What is the more likely scenario — that so many more people become comfortable shopping online that it puts the final nail in the coffin for brick-and-mortar retail, or that it actually helps the independent retailers, especially those that have become more ecommerce savvy?
“I’ve definitely seen growth in the small, independent retailers. They have a very loyal customer base. You know the person [store operator] and you are friends to some degree, and you want to support the local businesses. As local businesses figure out how to do curbside delivery or how to deliver things, or how to go online, that just offers them what we call omnichannel, so there are all kinds of ways that a customer can buy from you. The more that any organization, global or an independent with one location, is nimble enough to make those adjustments, the more likely they are to survive as a business.”
What about embattled shopping malls? Things just don’t look very promising right now for in-store retail in malls/shopping centers. They have gone more toward entertainment and creating experiences, but how far is that going to take them?

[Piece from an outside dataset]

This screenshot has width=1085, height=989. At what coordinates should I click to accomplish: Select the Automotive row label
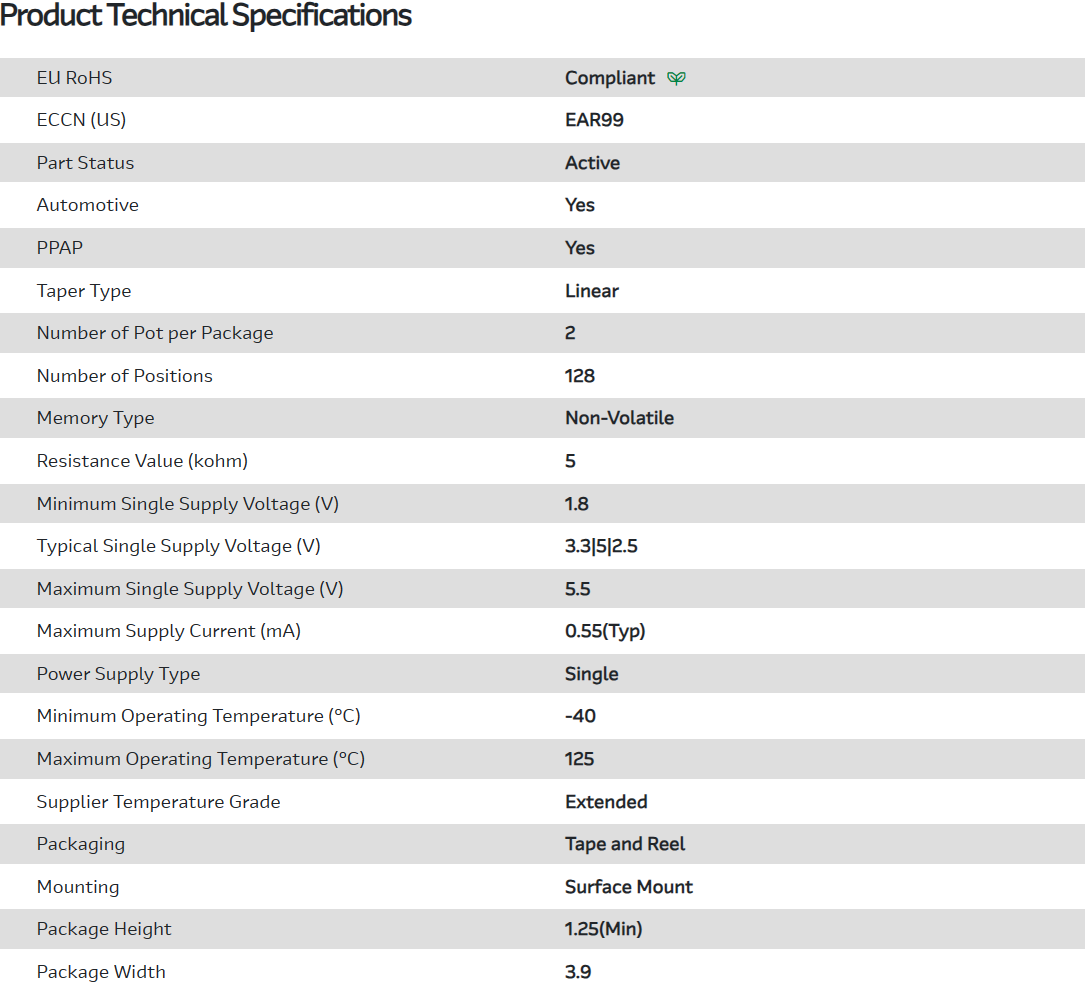tap(88, 205)
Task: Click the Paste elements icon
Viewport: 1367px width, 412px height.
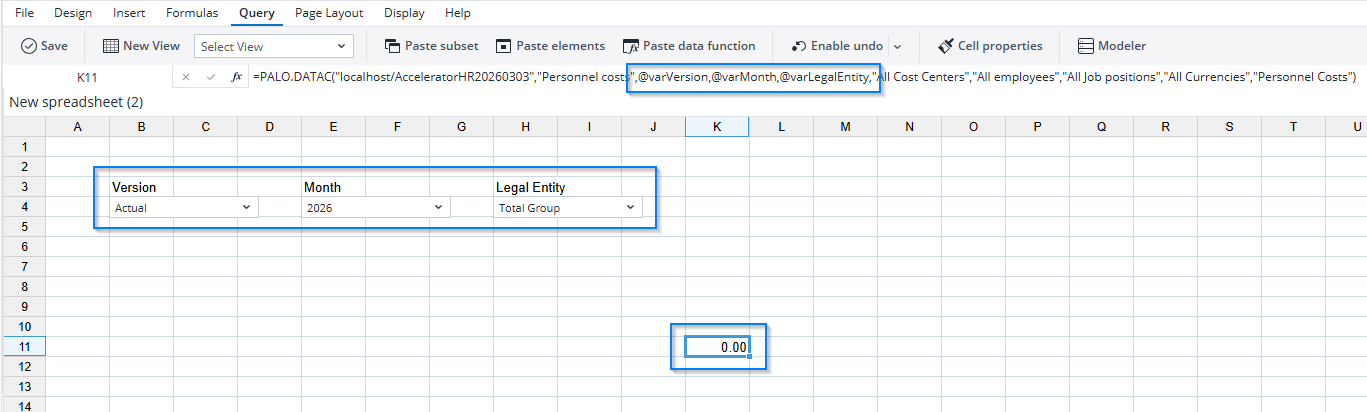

“A couple of things come to mind right off the bat. Big, indoor shopping that everybody loved 20 or 30 years ago has now become a threat in some ways because you are in an enclosed environment due to COVID-19. One thing I could see an indoor mall doing is figuring out how to provide more outside access, so that you could drive up to the mall and just go to the side door or back door and go into retailers. So, the back door now becomes the front door and that may be a way to transition some of that.
“I was reading that Instagram is the new shopping mall and I thought, ‘Well, isn’t that interesting?’ We’ll see how that all pans out. COVID-19 has been around for a while, and people feel cooped up. People are wondering, “Oh, gosh, can’t I just go anywhere to do anything?’ That [mall] business is going to be tough for a while until safety under a roof can really happen, but the first thing that popped into my head there was let’s just make the back door the front door. Then, you can control who is there and how many people are there, and while you’ve wasted that interior space, maybe making sales in any space is better than making sales in no space at all.”

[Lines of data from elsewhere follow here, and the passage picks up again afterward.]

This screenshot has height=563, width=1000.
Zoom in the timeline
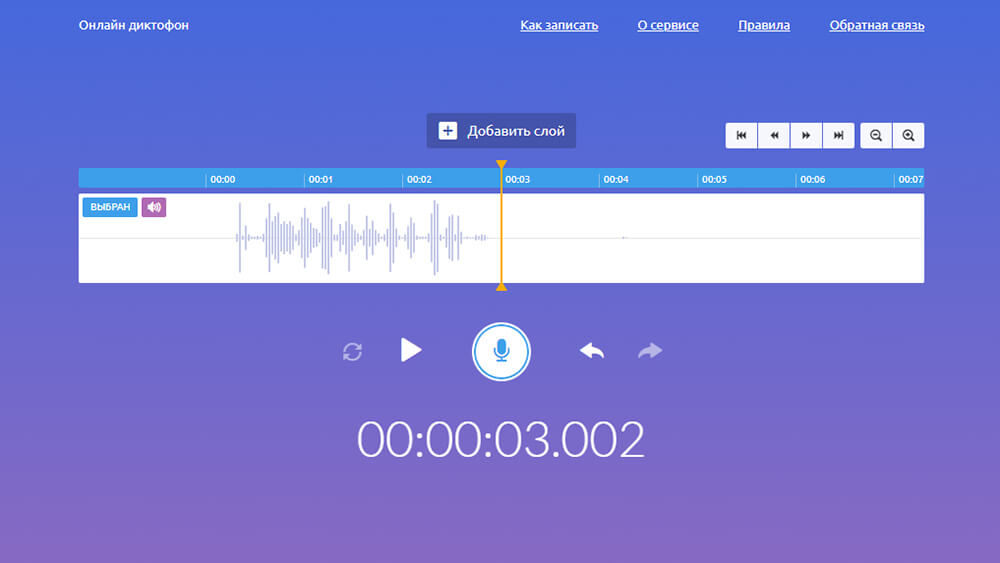coord(908,135)
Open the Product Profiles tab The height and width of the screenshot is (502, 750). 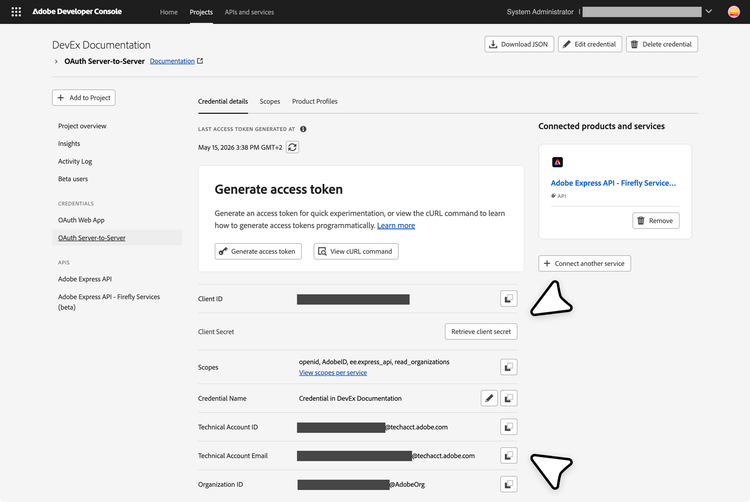click(x=315, y=101)
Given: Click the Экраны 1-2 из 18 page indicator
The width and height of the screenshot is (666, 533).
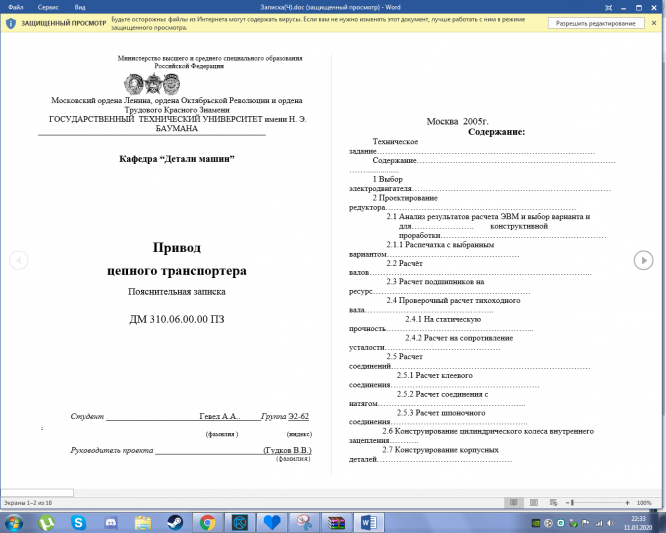Looking at the screenshot, I should tap(28, 502).
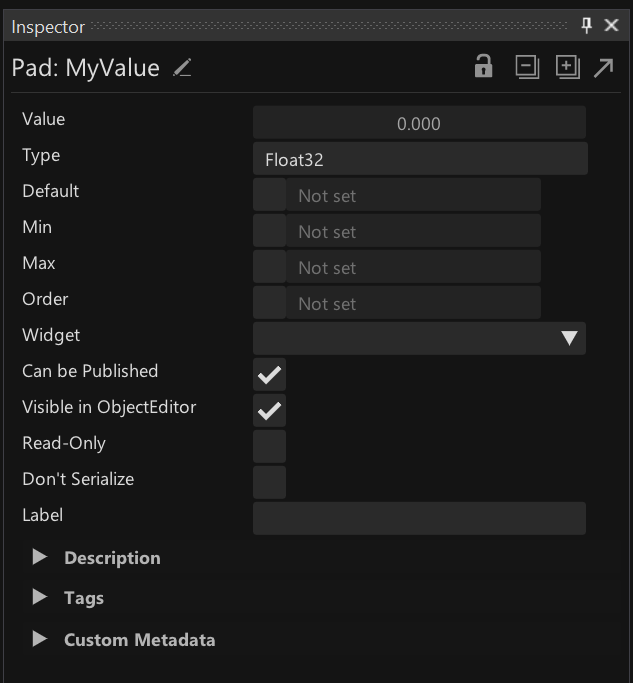The image size is (633, 683).
Task: Close the Inspector panel
Action: [x=612, y=26]
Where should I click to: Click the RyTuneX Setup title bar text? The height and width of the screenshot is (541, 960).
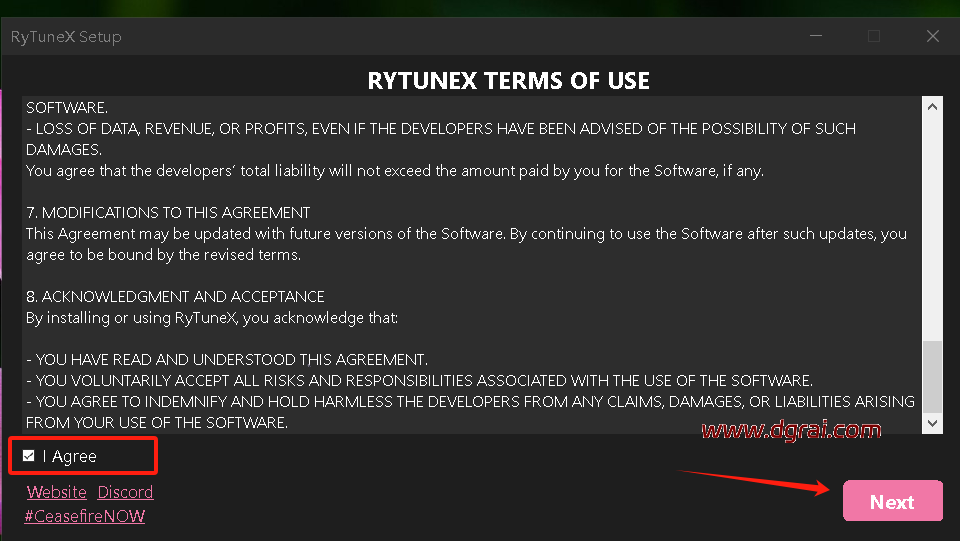point(66,37)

Do you have any other observations on future trends?
“Just some things for consumers to think about. When they are shopping, obviously safety comes first, and just looking at the transparency of companies is really important as far as how they do business, how they are trying to satisfy the customers’ needs, and whether they are socially and globally responsible. How nimble can they be to really support the community? I’m starting to read a little bit more about some alternative shopping channels and new support systems. An example of that would be if you have a tight-knit neighborhood, one person might go shopping for four or five people. People are doing more of that type of shopping where each person can take a turn to go out, or a designated person is going out to do some shopping for other people.

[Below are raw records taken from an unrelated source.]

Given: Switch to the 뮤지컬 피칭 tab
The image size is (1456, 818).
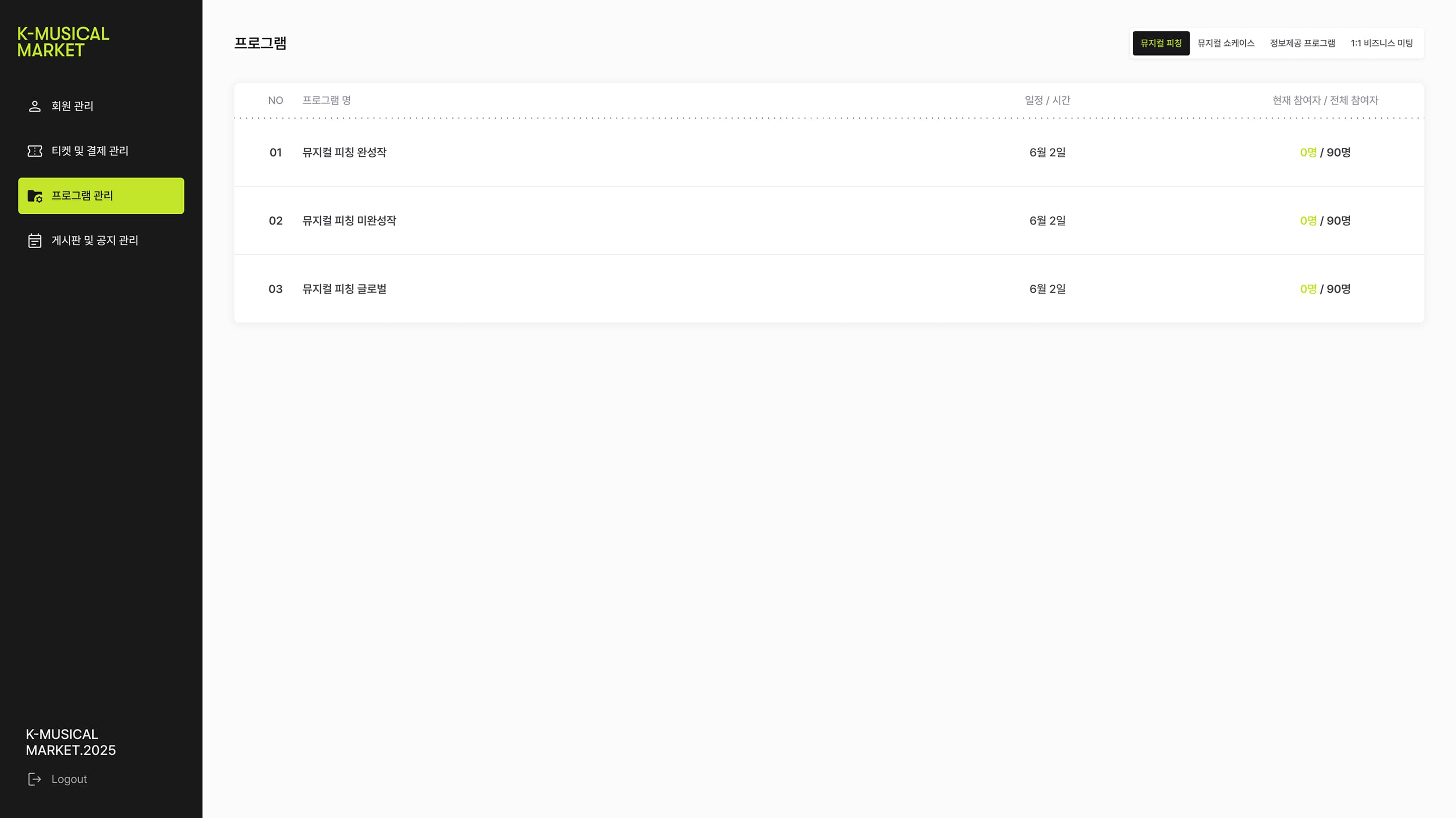Looking at the screenshot, I should pyautogui.click(x=1161, y=43).
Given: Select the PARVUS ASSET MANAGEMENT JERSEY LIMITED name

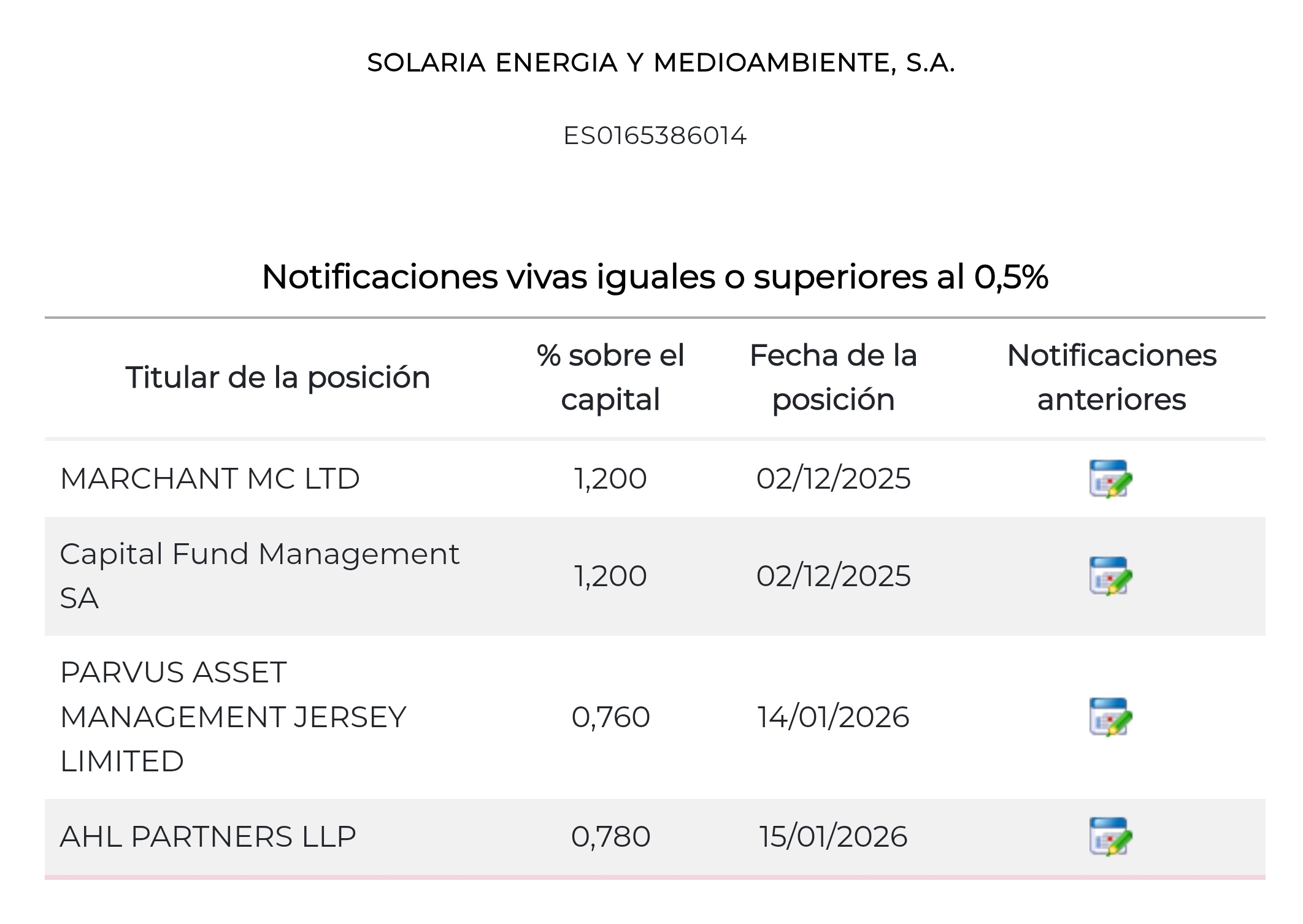Looking at the screenshot, I should pyautogui.click(x=233, y=717).
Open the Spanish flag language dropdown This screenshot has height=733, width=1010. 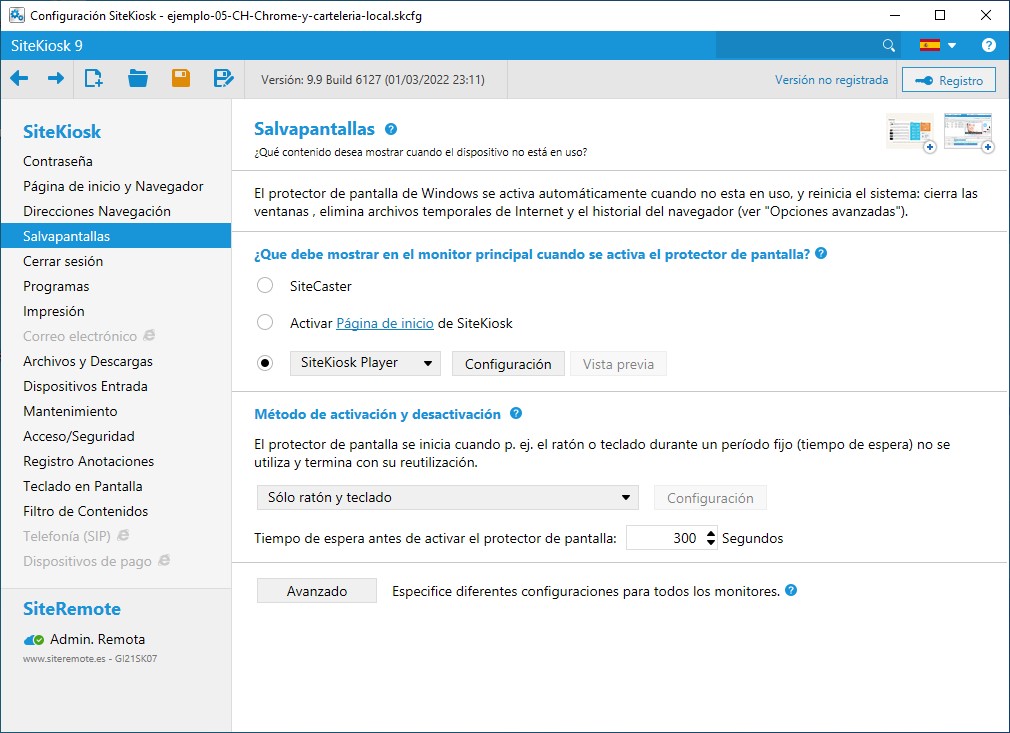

“So, there are still some alternative shopping behaviors that have yet to come to fruition. The more that we can take a look at those and see those, it offers consumers more flexible ways to get the things we want and be safe. We’re really in a place where we feel so socially isolated that whatever way that communities can build themselves to provide for that is helpful. We’re humans and we like to be with humans. The more that we pay attention to that, the more we’ll start to see some new things evolve. I don’t know what they are yet, but that was one example.”